I appeared on CNBC’s Power Lunch on Thursday. Host Tyler Mathisen asked me about how quickly homes were selling in Denver and how they were selling with multiple offers above list price. I told him stories of how quickly homes priced under $300,000 are selling. They’re selling so fast I couldn’t even present a listing of a lower priced home for sale because most do not even have photographs taken before they sell.
Generally, the Denver real estate market does not have enough homes to sell. There is only one month of inventory on the market right now. That means that if no new listings came on the market it would only take one month for there to be no homes for sale at all. That kind of hot market plays into the hands of home sellers who are achieving record prices for their homes and selling them extremely quickly. Sometimes, a home will only be on the market for a few days and receive multiple offers. That can result in sale prices well above the actual listed prices.
Too Much Luxury Real Estate Inventory
But that’s not what’s going on in the luxury Denver real estate market. There’s a whopping 18 months of inventory. That means if no new luxury listings were to come onto the real estate market, it would take 18 months to sell all of the existing listings.
The number of homes for sale has also increased 9% year-over-year while the number of sales is not increased. Last May, there were 476 luxury home listings on the market. Today, there 517 homes priced above $1.5 million
In May 2014, 29 homes in the luxury market were sold. This April, only 27 sold. And, sales are not looking to improved year-over-year so far in May.
The obvious question is why is this going on. It may all have to do with interest rates. Most transactions below $1 million are financed with close to the minimum down payment. Luxury homes are often purchased for cash or a relatively small loan. So, most buyers of lower-priced homes care more about what the interest rate is and how much is the monthly payment. Now that interest rates have slowly started to rise again, some homebuyers are seeing monthly payments increasing as interest rates rise.So, many seem to be flocking to buy lower-priced homes while they still can.

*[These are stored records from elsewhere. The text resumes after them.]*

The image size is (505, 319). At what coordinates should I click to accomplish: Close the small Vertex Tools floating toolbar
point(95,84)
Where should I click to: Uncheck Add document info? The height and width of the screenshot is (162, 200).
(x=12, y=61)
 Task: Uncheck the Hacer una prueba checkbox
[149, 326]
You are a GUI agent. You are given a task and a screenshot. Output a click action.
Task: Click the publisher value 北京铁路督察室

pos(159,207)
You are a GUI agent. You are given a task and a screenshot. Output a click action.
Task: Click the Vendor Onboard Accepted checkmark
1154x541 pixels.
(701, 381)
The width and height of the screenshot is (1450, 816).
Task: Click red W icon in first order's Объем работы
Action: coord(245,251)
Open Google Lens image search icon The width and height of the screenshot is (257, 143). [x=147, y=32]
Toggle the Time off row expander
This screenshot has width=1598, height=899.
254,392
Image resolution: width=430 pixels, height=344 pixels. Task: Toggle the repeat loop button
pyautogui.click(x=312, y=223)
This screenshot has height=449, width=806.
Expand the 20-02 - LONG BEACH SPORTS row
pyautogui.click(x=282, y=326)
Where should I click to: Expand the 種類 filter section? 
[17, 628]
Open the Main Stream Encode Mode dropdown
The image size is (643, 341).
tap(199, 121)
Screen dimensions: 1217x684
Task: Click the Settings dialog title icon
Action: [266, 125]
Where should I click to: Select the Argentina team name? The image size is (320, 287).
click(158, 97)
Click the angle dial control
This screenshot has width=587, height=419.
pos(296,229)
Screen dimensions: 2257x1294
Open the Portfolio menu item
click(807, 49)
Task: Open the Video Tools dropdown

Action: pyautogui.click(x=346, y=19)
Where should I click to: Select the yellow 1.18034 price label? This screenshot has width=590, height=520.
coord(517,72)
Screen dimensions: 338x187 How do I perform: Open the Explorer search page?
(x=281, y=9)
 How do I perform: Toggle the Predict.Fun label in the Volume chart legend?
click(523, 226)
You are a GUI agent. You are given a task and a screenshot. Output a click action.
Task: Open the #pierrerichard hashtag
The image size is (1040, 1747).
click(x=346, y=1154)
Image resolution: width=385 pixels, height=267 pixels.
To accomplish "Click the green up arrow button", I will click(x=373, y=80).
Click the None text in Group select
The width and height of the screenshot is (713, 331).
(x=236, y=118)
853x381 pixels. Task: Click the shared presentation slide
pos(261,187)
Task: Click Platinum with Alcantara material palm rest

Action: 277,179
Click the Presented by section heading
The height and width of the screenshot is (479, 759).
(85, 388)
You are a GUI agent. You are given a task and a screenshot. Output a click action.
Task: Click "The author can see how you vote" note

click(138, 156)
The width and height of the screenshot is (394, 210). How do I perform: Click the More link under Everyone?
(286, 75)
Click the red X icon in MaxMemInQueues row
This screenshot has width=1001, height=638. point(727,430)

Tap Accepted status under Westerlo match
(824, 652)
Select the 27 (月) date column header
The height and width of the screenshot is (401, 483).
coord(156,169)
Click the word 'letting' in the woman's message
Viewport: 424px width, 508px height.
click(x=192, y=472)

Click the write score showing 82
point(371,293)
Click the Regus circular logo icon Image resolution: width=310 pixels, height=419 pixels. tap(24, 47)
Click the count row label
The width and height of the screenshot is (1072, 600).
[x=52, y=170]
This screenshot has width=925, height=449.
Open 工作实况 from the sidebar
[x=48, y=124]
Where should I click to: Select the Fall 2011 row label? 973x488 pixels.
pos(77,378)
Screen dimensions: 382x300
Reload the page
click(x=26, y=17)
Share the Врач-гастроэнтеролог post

I would suggest that the news about the Denver real estate market and how quickly lower-priced homes are selling is not necessarily a sign of our robust economy. It’s more likely a signal that buyers are expecting interest rates to rise even more quickly. We will know there is excess cash available to homeowners so they are able to put down less than the minimum down payment and finance smaller loan balances. At that point, interest rates will not be the driving factor for rising home prices.